Best of New York

The Absolute Best Bánh Mì in New York

Ba Xuyên’s sandwich is warm and packed tight. Photo: Melissa Hom

Here we delve headlong into the world of head cheese, plus ham and pickled carrots and pâté, to find bánh mì that are a cut above the rest.

The Absolute Best

1. Ba Xuyên
4222 Eighth Ave., nr. 42nd St., Sunset Park; 718-633-6601

Thanks to a modest renovation, Sunset Park’s venerable cafeteria-style shop now gleams brighter than ever on its desolate stretch of Chinatown’s Eighth Avenue. Sandwiches cost $5, an increase of $1.25 total in the last decade. They remain mini masterpieces on bread that loom larger than the apparent sum of their ingredients, thanks in part to subtleties of temperature and texture. Order the bánh mì thịt nguội, or “combination.” Choose a spice level, and the cook will give the loaf, made by Neri’s bakery in the wilds of Port Chester, a slight warmup in the toaster. The buttery pâté — the exact nature of which has flummoxed diners for years — is already applied, a crucial step, and the ham is stacked with half-moons of chả lụa, the spongy pork roll that no one will be able to romanticize, and even more pork. All of the vegetables contribute vibrant flavors: skin-on pickled cucumber spears, slivers of pickled carrot and stinky daikon, stemmy cilantro, and raw jalapeño, in order of diminishing snap. The finished sandwich is warm and packed tight, and the bread crackles and collapses in a fantastic, meaty crunch.

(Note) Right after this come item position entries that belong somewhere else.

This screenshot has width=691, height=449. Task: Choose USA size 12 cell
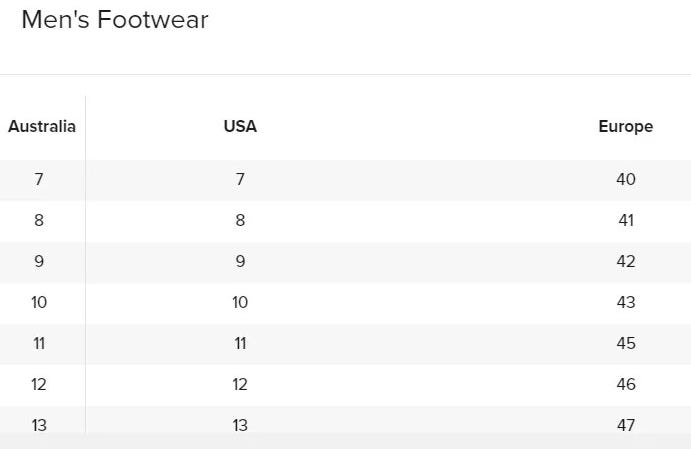[x=240, y=385]
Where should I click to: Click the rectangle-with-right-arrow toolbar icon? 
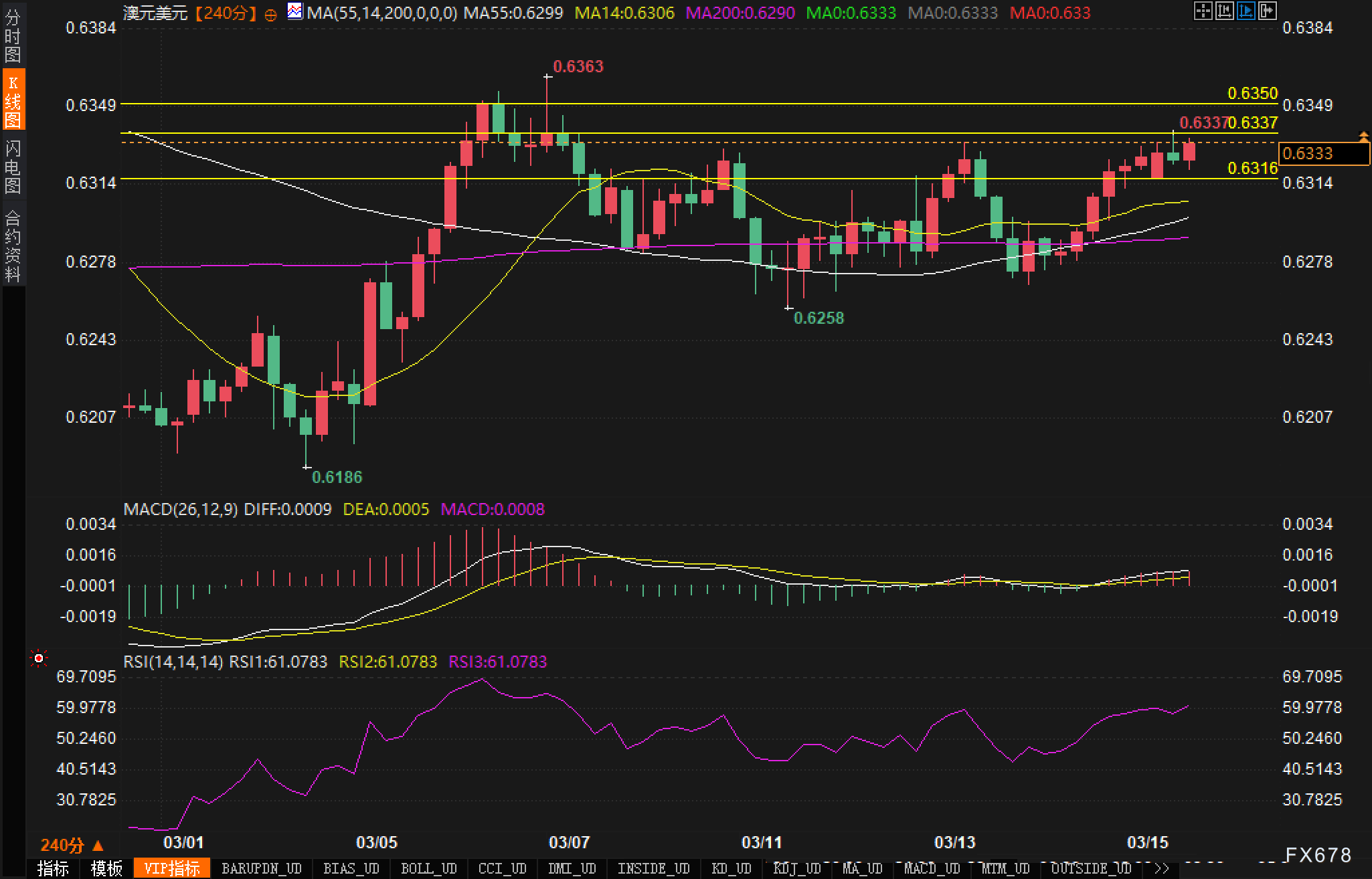(x=1267, y=11)
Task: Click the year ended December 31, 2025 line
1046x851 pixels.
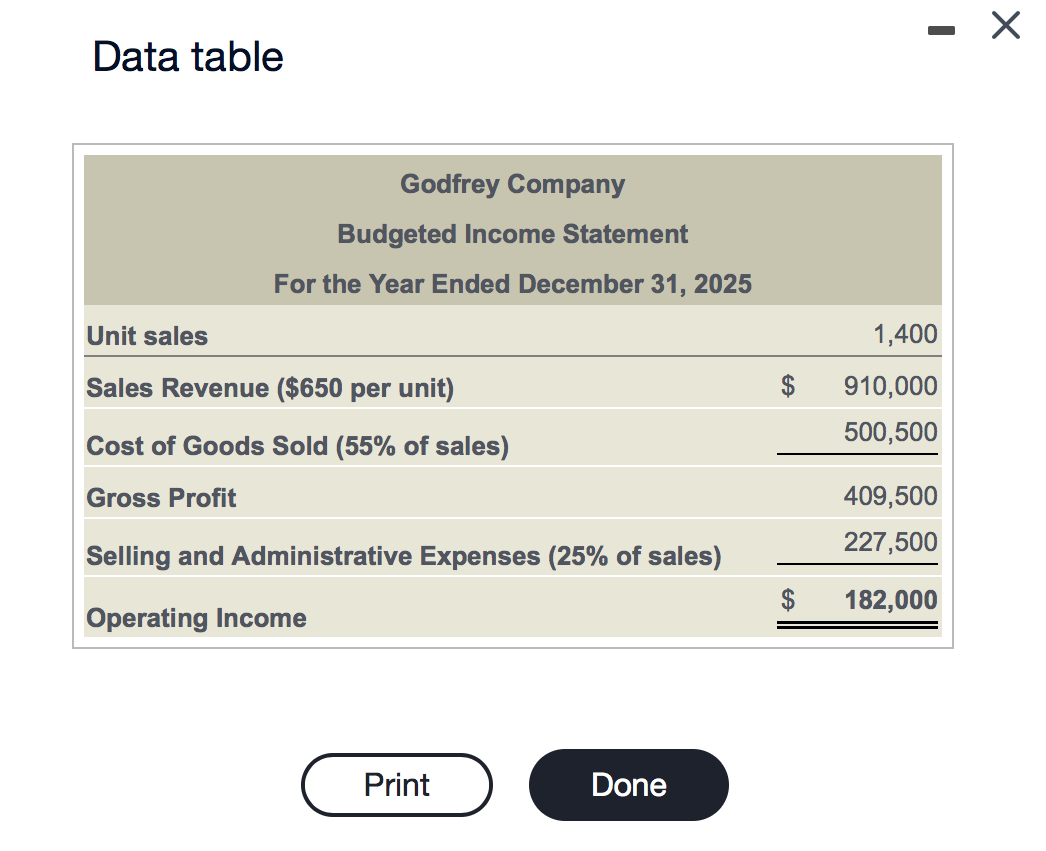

2. Lucy’s Vietnamese Kitchen
262 Irving Ave., nr. Menahan St., Bushwick; 718-483-9837

The smell of wood smoke and simmered star anise hits when you enter this pint-size shop. The entry-level sandwich sports a thick layer of brisket, and so it goes that purists may be upset that there’s no pork to be found. What’s more is that carrots are sheeted, not julienned. But, seriously, pay no mind: The bánh mì brisket is brought up in the same spiced broth used in the nontraditional but formidable pho, which imparts a mushroomy funk, and while a hodgepodge of French dips, South Asian mash-ups, and Texas barbecue may come to mind, this sandwich is doing its own delicious thing, and authentically at that.

3. Bánh Mì Saigon Bakery
198 Grand St., nr. Mott St., 212-941-1541

The city’s most ambassadorial bánh mì is still a perpetual bargain, as well as a paragon of the form. That’s not to say it’s not customizable: A good amount of regulars seem to opt for squishy, untoasted bread, and the sandwich artists are happy to pile on more chiles past the point of what should probably be a legal limit. In an elegant feat of engineering, the root vegetables are wrapped in a cocoonish sheet of chả lụa, which cuts down on sogginess and gives the sandwich an extra vinegary punch.

4. Bành Mí Zòn
443 E. 6th St., nr. Ave. A; 646-524-6384

In addition to all of the expected sliced meats, the fully loaded classic at this bustling East Village spot includes chà bông, which is also known as meat floss. The porky ore adds a chewy, sticky dimension to the sandwich and plays nicely with flat slices of fat-streaked, red-cooked pork belly, ever condemned to play the bánh mì’s straight man. The bread has a crispy exterior and soft crumb, almost like foccacia.

5. 5ive Spice
52 Fifth Ave., at Bergen St., Park Slope; 718-857-3483

Ungrammatical, resolutely fusion-y name aside — Five-ive? Five-ivy? — there’s bánh mì magic happening in Park Slope, thanks to the from-scratch green sriracha on the tables and liberal applications of mayo emulsified with bone marrow on the bread. Beneath the fistful of carrots and fatty sliced ham, there’s a jammy crumble of pork that adds a smoky sweetness to all the salt and vinegar, and the rustic dining room is a great place to snack on a classic with a cold Vietnamese coffee, served with lots of pebbly ice in a — what else? — Ball jar.